**Activity 1**.
Output the passage of the review response, starting with "The borderline sexist" and going on through "in the review.", copied word for word.
**Activity 2**.
According to the review response, which publisher issued the book Ausonius of Bordeaux, and in what year?

**Text segment**.
Anyone who writes a book, especially one that proposes radically new interpretations, is virtually asking for a critical response from members of the scholarly community, particularly from those who represent the “current orthodoxy”. I was certainly expecting, even hoping for, a critical evaluation of the theses which I presented in my book Ausonius of Bordeaux. Genesis of a Gallic Aristocracy (Routledge 1993). But the uniformly negative review of Alan D. Booth (BMCR 94.06.04) surpassed even my own expectations for criticism.
At the beginning of his review, Professor Booth states his primary and only stated objection to my thesis as follows: “Charming touches and cute turns of phrase cannot, however, conceal the weakness of the work’s central thesis, which depicts Ausonius’ career at court as the epoch-making event in the evolution of a Gallic aristocracy. This construction does violence to fact and probability.” Professor Booth subsequently concludes his remarks by stating, “In sum, there is no reason to suppose that fourth-century Gauls were hindered by imperial distrust from pursuit of an official career” and that Ausonius “cannot plausibly be cast as a midwife in the birthing of a Gallic aristocracy.”
The borderline sexist language gives pause, but let me press on to the more portentous question of just what evidence does he offer to contradict the 219 pages that I spent developing the thesis that “the dominant presence (of Ausonius) at the Treveran court signalled a stage of maturity (for the Gallic upper class) which could have been delayed had Ausonius not been there to open doors readily and widely” (p. 140). In fact, no single example of factual error is alleged in the review.

**Entries supplied**.
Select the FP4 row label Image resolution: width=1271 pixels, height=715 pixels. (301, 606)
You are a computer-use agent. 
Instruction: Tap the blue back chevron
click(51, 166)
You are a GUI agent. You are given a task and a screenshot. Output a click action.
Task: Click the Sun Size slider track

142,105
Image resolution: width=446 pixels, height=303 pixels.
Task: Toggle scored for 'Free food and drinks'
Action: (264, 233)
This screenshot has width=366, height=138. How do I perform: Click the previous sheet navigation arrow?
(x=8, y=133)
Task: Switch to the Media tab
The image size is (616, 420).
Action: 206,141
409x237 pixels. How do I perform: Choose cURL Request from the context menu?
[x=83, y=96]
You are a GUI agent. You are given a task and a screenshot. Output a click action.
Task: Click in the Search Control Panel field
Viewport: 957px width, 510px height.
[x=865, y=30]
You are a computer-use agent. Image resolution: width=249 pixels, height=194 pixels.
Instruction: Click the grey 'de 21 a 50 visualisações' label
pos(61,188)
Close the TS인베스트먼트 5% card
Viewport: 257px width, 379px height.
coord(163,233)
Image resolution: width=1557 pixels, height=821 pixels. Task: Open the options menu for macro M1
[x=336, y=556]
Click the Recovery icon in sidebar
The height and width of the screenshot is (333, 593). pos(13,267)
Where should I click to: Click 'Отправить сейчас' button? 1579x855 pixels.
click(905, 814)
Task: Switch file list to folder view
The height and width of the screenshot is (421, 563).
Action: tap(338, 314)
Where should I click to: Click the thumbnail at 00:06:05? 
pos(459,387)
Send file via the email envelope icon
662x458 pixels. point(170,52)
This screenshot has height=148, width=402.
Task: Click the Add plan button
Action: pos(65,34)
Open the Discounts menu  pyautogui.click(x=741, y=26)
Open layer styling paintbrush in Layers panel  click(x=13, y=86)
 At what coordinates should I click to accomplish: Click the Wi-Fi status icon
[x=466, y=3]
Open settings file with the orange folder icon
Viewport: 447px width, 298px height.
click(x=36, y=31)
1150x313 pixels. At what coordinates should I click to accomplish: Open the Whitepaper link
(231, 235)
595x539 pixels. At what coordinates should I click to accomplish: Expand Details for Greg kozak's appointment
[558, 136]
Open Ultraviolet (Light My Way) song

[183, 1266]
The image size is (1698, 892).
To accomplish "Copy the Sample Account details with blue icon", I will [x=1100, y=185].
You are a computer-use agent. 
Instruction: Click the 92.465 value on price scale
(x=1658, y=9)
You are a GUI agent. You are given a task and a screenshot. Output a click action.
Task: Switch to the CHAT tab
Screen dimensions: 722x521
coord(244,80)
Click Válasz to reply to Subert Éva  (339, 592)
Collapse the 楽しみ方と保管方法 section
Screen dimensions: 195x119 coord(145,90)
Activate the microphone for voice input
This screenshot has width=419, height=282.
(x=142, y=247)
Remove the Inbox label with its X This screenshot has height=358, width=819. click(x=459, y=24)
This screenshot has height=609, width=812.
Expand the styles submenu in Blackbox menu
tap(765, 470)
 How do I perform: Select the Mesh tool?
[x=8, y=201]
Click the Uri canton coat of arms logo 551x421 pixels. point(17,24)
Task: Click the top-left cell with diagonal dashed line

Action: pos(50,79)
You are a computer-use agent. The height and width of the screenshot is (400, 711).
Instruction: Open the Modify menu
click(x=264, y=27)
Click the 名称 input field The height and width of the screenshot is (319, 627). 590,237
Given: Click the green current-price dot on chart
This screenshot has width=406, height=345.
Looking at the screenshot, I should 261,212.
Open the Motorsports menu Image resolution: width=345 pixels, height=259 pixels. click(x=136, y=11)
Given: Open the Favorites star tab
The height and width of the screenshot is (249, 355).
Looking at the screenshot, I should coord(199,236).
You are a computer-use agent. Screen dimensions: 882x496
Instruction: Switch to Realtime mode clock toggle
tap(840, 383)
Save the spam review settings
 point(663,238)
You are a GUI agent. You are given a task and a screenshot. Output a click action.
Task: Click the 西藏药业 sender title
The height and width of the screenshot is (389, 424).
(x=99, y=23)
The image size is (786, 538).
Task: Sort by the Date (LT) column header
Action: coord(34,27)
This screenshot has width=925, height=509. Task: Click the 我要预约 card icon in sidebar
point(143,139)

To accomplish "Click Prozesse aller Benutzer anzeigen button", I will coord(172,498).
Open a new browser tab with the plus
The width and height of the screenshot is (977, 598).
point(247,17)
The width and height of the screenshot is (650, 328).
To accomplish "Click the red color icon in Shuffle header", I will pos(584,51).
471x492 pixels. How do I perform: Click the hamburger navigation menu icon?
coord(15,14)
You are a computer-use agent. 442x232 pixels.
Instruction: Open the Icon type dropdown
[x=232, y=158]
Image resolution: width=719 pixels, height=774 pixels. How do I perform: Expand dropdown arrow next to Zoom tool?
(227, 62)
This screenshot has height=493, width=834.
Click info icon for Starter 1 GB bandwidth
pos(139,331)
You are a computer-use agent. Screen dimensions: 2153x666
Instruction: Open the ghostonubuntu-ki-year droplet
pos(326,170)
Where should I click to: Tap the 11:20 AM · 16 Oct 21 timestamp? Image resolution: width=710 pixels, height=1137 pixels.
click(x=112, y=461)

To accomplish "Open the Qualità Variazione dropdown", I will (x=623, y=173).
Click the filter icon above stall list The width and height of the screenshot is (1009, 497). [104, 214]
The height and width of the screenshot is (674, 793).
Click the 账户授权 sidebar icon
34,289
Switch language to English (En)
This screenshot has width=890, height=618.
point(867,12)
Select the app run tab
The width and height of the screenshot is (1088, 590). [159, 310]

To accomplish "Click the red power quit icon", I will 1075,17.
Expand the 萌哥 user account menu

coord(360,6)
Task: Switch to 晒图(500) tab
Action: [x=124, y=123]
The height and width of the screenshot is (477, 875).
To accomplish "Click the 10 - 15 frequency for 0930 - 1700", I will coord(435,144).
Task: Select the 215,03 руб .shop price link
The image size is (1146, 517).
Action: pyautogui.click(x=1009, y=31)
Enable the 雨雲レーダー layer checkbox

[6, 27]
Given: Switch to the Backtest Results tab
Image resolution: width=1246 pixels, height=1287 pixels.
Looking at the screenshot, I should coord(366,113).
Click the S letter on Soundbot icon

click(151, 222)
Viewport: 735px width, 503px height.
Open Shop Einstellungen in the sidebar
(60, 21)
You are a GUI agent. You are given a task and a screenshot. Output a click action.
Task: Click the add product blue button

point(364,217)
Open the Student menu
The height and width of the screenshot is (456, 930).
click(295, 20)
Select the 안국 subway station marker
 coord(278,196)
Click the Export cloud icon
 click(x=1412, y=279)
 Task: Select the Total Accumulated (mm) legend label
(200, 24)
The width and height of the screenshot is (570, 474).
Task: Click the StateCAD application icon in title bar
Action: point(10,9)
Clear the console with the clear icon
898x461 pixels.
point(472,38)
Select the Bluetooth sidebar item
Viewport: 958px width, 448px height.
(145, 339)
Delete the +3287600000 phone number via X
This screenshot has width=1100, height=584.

**Response 1**.
The borderline sexist language gives pause, but let me press on to the more portentous question of just what evidence does he offer to contradict the 219 pages that I spent developing the thesis that “the dominant presence (of Ausonius) at the Treveran court signalled a stage of maturity (for the Gallic upper class) which could have been delayed had Ausonius not been there to open doors readily and widely” (p. 140). In fact, no single example of factual error is alleged in the review.

**Response 2**.
Routledge, in 1993.